We load the condition
variable and perform the check. If true we just continue to the next instruction, but if false we jump to location 15, which is the body of the else
block.
a) if we're executing the if
case, we perform the assignment, then jump forward by 6 locations to location 21, which is the end of the function (and return None
).
b) if we're executing the else
case, we perform the assignment and just continue on, returning None
.
Object lookups
So far we have looked at some very basic operations, and the opcodes are pretty similar to what you would find when compiling the same code in C and looking at the assembly. (Well, except that we are still in the world of dynamic typing and BINARY_ADD has _no idea_ what kind of things it will be trying to add until it actually tries to perform the operation and only then! discovers the types of the operands.)
Let's try something more high level - like operations on objects. Two of the most common things we do in Python are: indexing into objects (for lists and dicts), and looking up attributes on them.
def main(obj):
obj[x]
obj.x
Disassembly of main:
2 0 LOAD_FAST 0 (obj)
3 LOAD_GLOBAL 0 (x)
6 BINARY_SUBSCR
7 POP_TOP
3 8 LOAD_FAST 0 (obj)
11 LOAD_ATTR 0 (x)
14 POP_TOP
15 LOAD_CONST 0 (None)
18 RETURN_VALUE
Why that seems surprisingly concise! The index operation aside (a single opcode), attribute lookup is a complicated piece of logic that involves looking at obj.__dict__
, looking at the class dict (and base class dicts), calling __getattribute__
and possibly __getattr__
. All of that in a single opcode? That's value for money in my book.
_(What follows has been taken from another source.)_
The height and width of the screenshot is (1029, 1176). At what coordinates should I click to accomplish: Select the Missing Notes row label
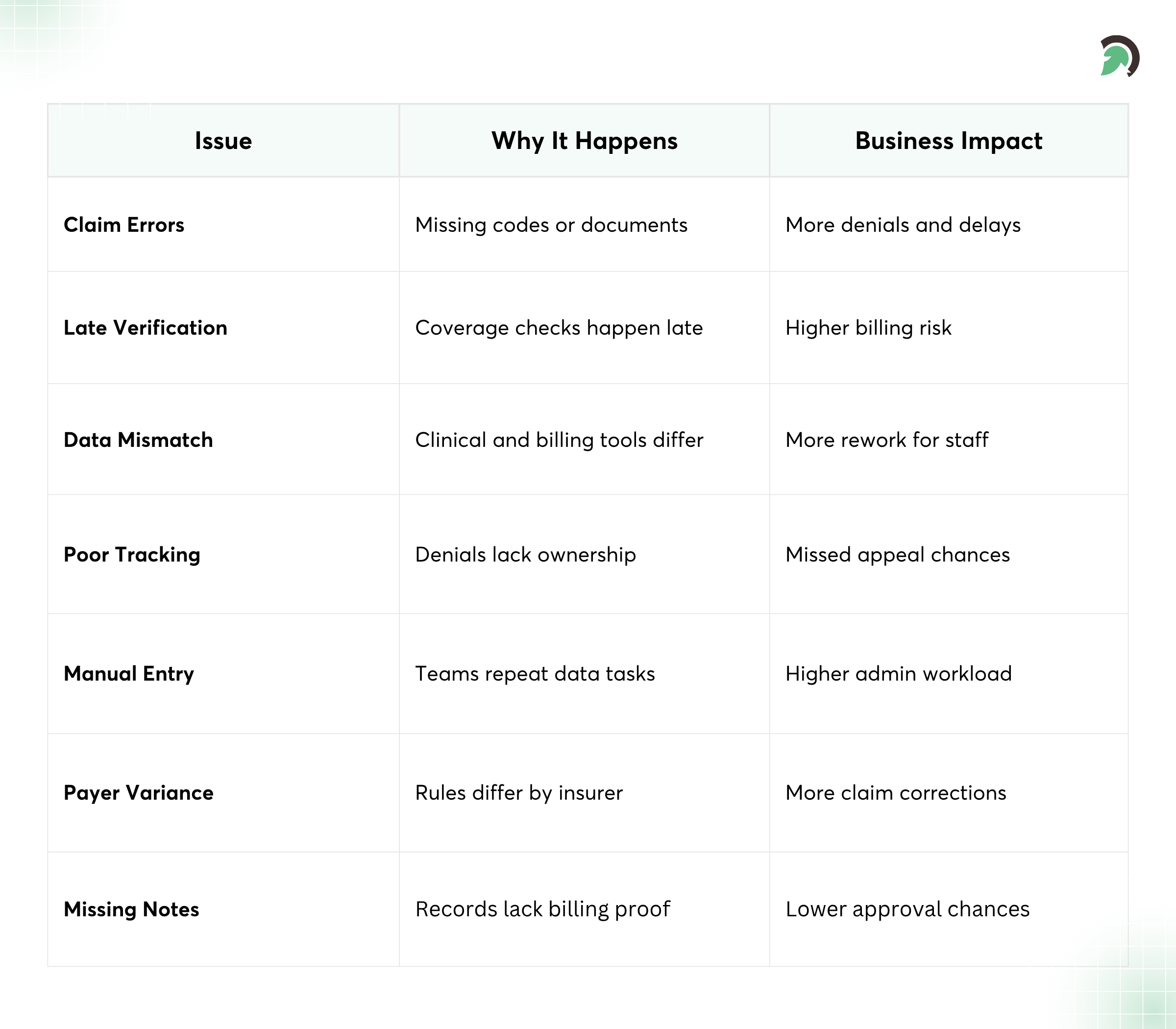pos(131,909)
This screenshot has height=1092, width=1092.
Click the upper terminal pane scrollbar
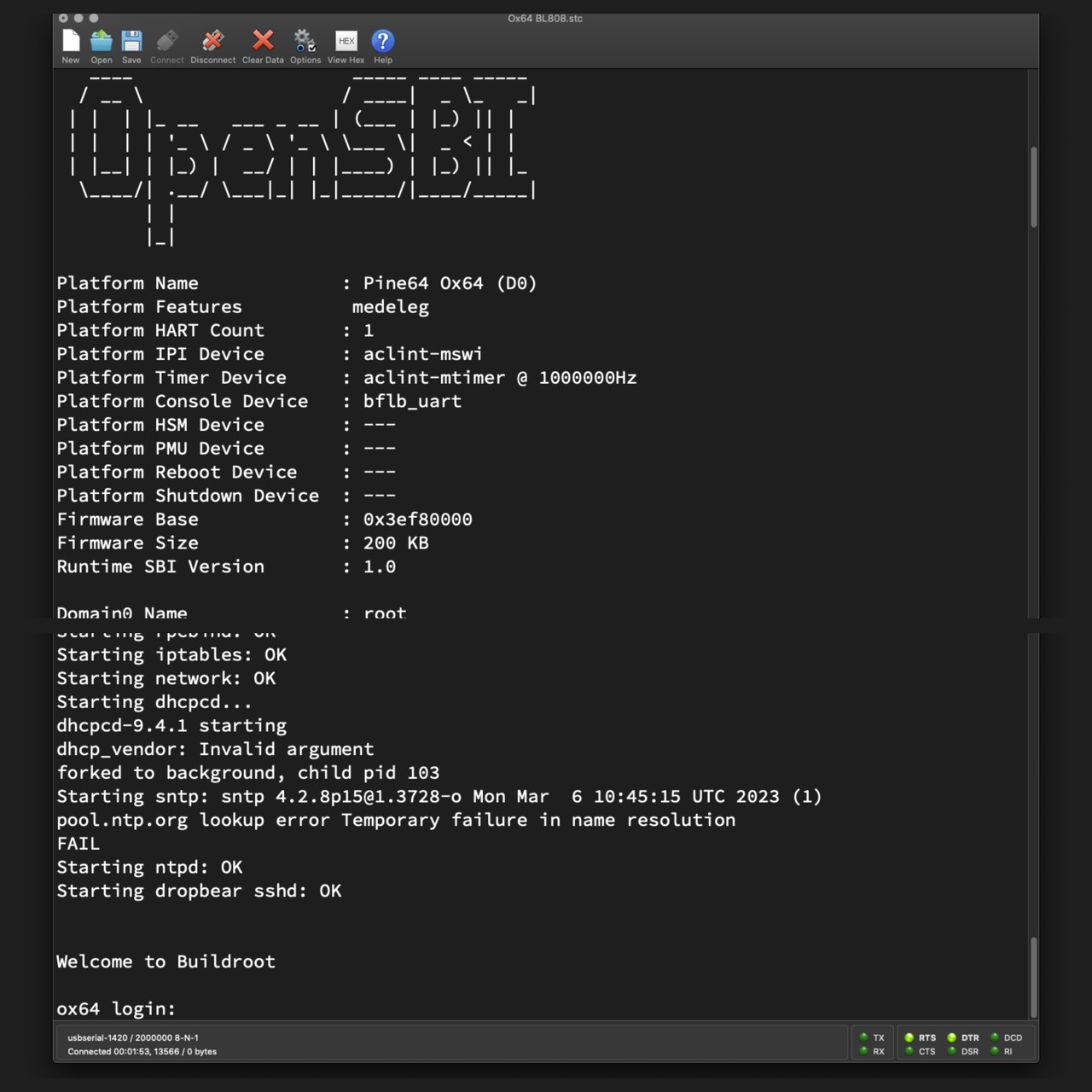[1033, 188]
At this point it should dawn on you that bytecode compilation does not actually compile the program very much. It's basically rewriting the same thing in bytecode, and that's why the compilation is so fast.
Approaches to interpretation
So why bother? Let's think about our options.
- Parse and interpret Python source code on-the-fly.
Impractical, because the code you need to execute determines how many tokens you need to parse. An assignment may only need the rest of the tokens on the line, but a class definition needs the whole class body. Noone actually does this.
- Parse the source code to an Abstract Syntax Tree (AST) and write the interpreter as an AST walker.
Possible, but it makes the interpreter a bit complicated. It has to remain in sync with the structure of the AST at all times. Ruby MRI 1.8 uses this approach.
- Parse the source code to an AST, compile that to bytecode, interpret the bytecode.
Most interpreted languages use this approach. It decouples the interpreter from the AST, so instead of traversing a tree you're executing a linear stream of instructions.